American mechanical engineer at NASA

Dana J. Weigel is an American aerospace engineer, the International Space Station Program Manager at NASA. She is responsible for the station's management, development, operation, and integration.

Weigel's responsibilities include managing NASA's portion of the program's budget, negotiating with international partners, contracting commercial cargo missions, overseeing onboard research, and ensuring crew safety.

Before assuming her current role on April 7, 2024, Weigel had been serving as the Deputy ISS Program Manager since 2021.

==Career==
Weigel served as the manager of the Space Station Vehicle Office from 2014 to 2021. While there, she was responsible for sustaining, sparing, and developing systems and payload facility hardware. Along with these, she was also responsible for integrating commercial and international elements into the ISS.

From 2012 to 2014, Weigel served as the Deputy Chief of the Flight Director Office, leading the Extravehicular Activity (EVA) Recovery Team. She also held positions as Deputy Manager of the Mission Operations Space Transportation Division from 2010 to 2011, leading a NASA Headquarters-sponsored Geosynchronous Earth Orbit (GEO) satellite servicing habitat study.

Weigel was a NASA Flight Director from 2004 to 2014, serving as the lead Flight Director for Expedition 13, the STS-123 mission, and the first H-IIB Transfer Vehicle (HTV) mission.

Weigel began her career at Barrios Technology in 1994 as an EVA Officer.

She is a 1993 graduate of Texas A&M University where she earned a bachelor’s degree in mechanical engineering.

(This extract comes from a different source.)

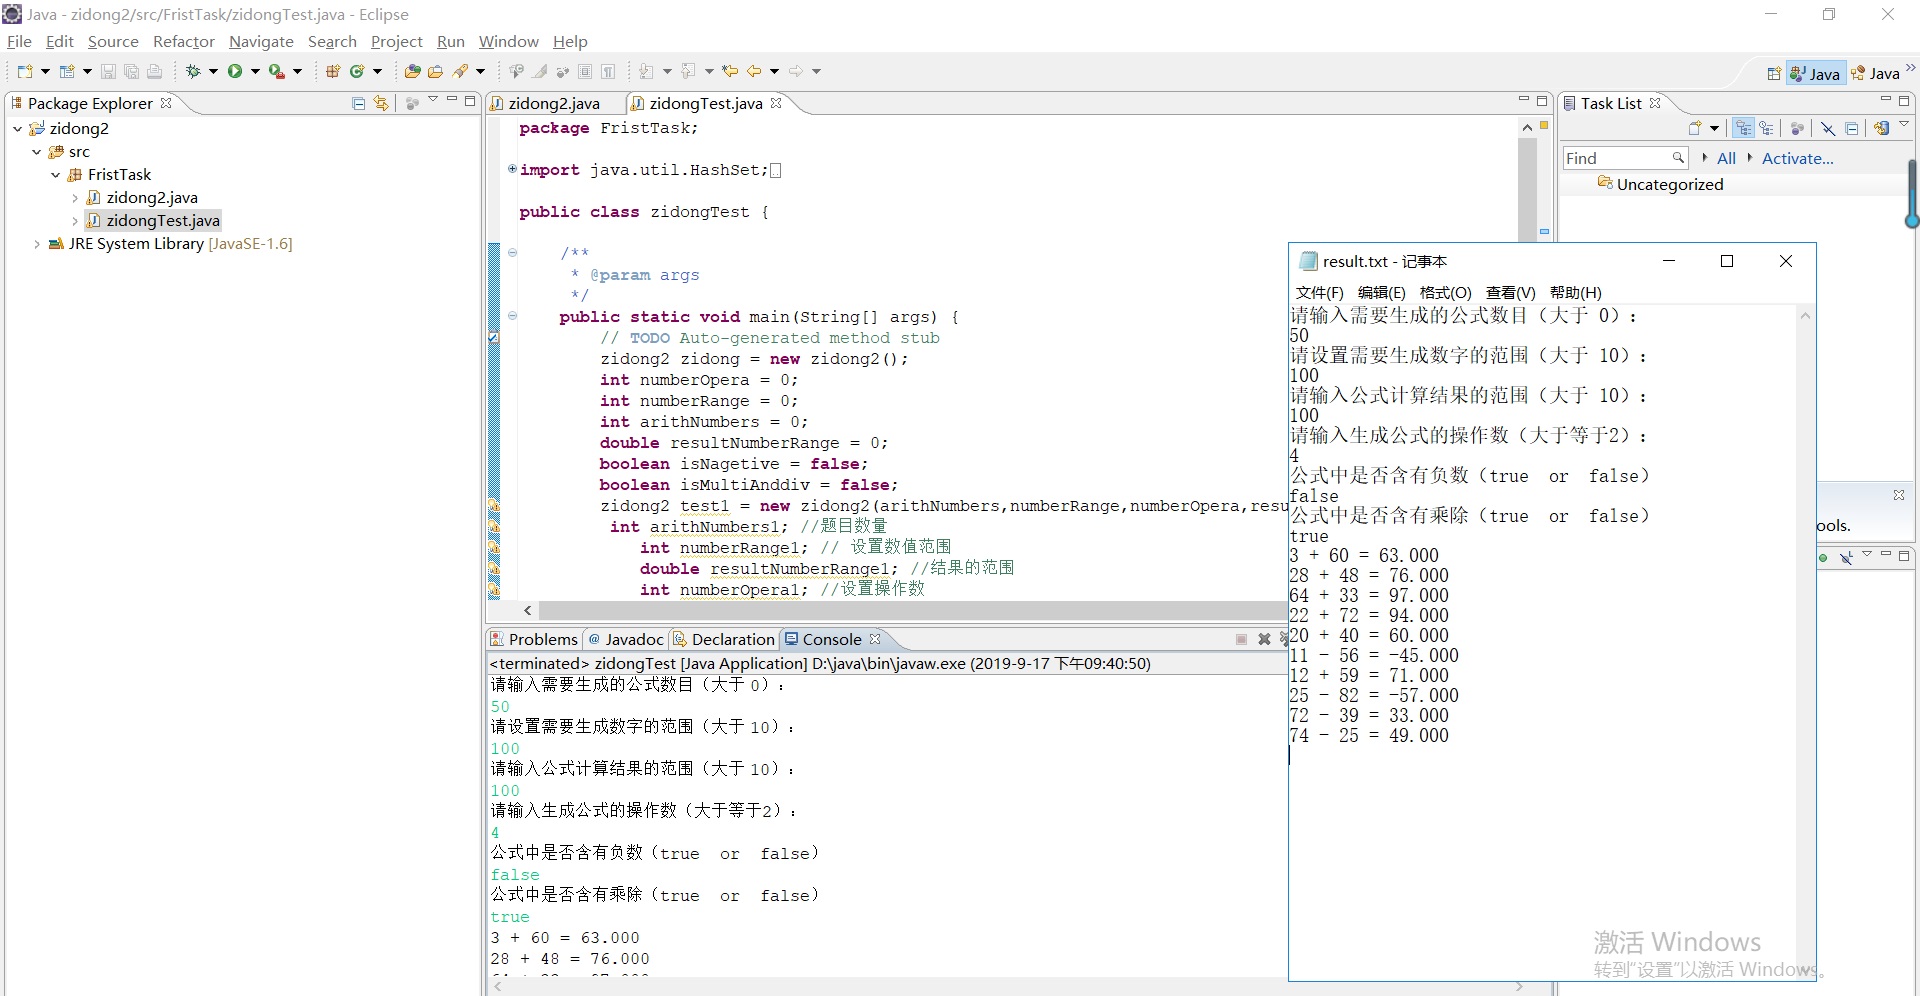The image size is (1920, 996).
Task: Click the Open Type icon in toolbar
Action: (x=412, y=71)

== Awards or recognition ==

- 2007 Rotary National Award for Space Achievement Foundation Stellar Award Winner-Early Career (for individuals up to age 33). For a history of strong technical ability and leadership resulting in her selection as a flight director in 2005, where she immediately began leading Mission Control in critical activities.
- 2000 Rotary National Award for Space Achievement Foundation Stellar Award Winner-Recent Graduate. For outstanding dedication, professionalism, and technical excellence in developing the Extra-Vehicular Activity procedures and conducting crew training for the successful third Hubble Space Telescope servicing mission.